South Africa’s World Cup-winning captain Siya Kolisi announced Sunday (February 14) that he is leaving the Stormers after 11 years with the Cape Town franchise.
While the 29-year-old loose forward did not say which team he might join, there has been speculation that it will be the Durban-based Sharks.
Kolisi offered no explanation, either, as to why he is leaving the only professional team he has played for, graduating from the under-19 side to the Currie Cup and Super Rugby squads.
A Stormers source told AFP that the Springboks skipper was among several players who were unhappy with recent developments at the financially troubled franchise.
After lengthy talks, Stormers officials recently failed to clinch a deal with an American company, MVM Holdings, who subsequently bought a 51 percent controlling share in the Sharks.
“I would like to thank everybody for what has been an incredible time in my life in which I have grown as a rugby player and a person,” Kolisi said in a statement.
Stormers coach John Dobson said: “Siya Kolisi will always be a Stormers legend. His story is well known throughout the world and everyone here is grateful to have played a role in it.
“We would have loved for Siya to stay and finish his career where it started, but we wish him all the best.”
Kolisi dreamt of winning the Currie Cup this year with Western Province — the name the Stormers use in domestic competitions — but they flopped at home to the Sharks in the semi-finals.
– Frustrated by coronavirus –
Kolisi missed part of the marquee South African rugby competition when self-isolating after his wife, Rachel, contracted coronavirus.
Since leading the Springboks to victory over England in the 2019 Rugby World Cup final in Japan, Kolisi and his fellow World Cup winners have been severely frustrated by the pandemic.
All 13 Tests scheduled for 2020 were cancelled and uncertainty surrounds the eight-match British and Irish Lions tour to South Africa, which is scheduled to kick off on July 3.
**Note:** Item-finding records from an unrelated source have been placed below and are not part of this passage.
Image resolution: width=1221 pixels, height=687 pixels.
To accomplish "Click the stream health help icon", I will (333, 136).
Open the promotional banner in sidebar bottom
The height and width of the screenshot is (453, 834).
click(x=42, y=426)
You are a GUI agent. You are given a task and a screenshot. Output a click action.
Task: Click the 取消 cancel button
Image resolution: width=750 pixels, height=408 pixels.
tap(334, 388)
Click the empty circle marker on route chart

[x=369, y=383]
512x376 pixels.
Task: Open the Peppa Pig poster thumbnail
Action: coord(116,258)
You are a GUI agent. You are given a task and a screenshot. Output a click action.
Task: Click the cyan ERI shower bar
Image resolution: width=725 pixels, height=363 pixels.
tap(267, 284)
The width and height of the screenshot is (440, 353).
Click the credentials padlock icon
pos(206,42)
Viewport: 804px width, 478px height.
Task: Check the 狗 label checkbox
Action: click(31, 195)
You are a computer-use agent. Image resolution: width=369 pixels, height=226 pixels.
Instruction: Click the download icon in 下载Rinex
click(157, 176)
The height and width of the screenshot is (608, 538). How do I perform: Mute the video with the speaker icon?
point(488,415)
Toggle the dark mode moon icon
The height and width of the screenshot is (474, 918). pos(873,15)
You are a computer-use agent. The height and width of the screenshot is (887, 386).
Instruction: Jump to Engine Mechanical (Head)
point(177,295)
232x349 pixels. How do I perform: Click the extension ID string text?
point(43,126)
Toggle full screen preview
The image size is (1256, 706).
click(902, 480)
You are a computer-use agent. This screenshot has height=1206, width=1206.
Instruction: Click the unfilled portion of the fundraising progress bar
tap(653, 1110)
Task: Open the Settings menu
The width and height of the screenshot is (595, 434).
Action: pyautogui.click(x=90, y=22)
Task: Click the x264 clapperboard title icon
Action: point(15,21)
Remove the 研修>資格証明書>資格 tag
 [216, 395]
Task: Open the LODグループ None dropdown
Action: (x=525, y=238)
South Africa also hope this year to meet New Zealand, Australia and Argentina home and away in the Rugby Championship and play England, Scotland and a third to-be-named country on a tour of Europe.
The rise of Kolisi from a childhood in a poor township near Port Elizabeth to leading South Africa to World Cup glory is a classic rags-to-riches tale.
Kolisi was spotted by a rugby talent scout and won a scholarship to an elite rugby-playing school at the age of 12, three years before his mother died.
He joined the Stormers after leaving school, made his first Currie Cup appearance in 2011 and his Super Rugby debut one year later.
Kolisi won the first of 50 Springbok caps on his 22nd birthday in 2013 and five years later became the first black Test captain of a team reserved for whites for 90 years from its formation in 1891.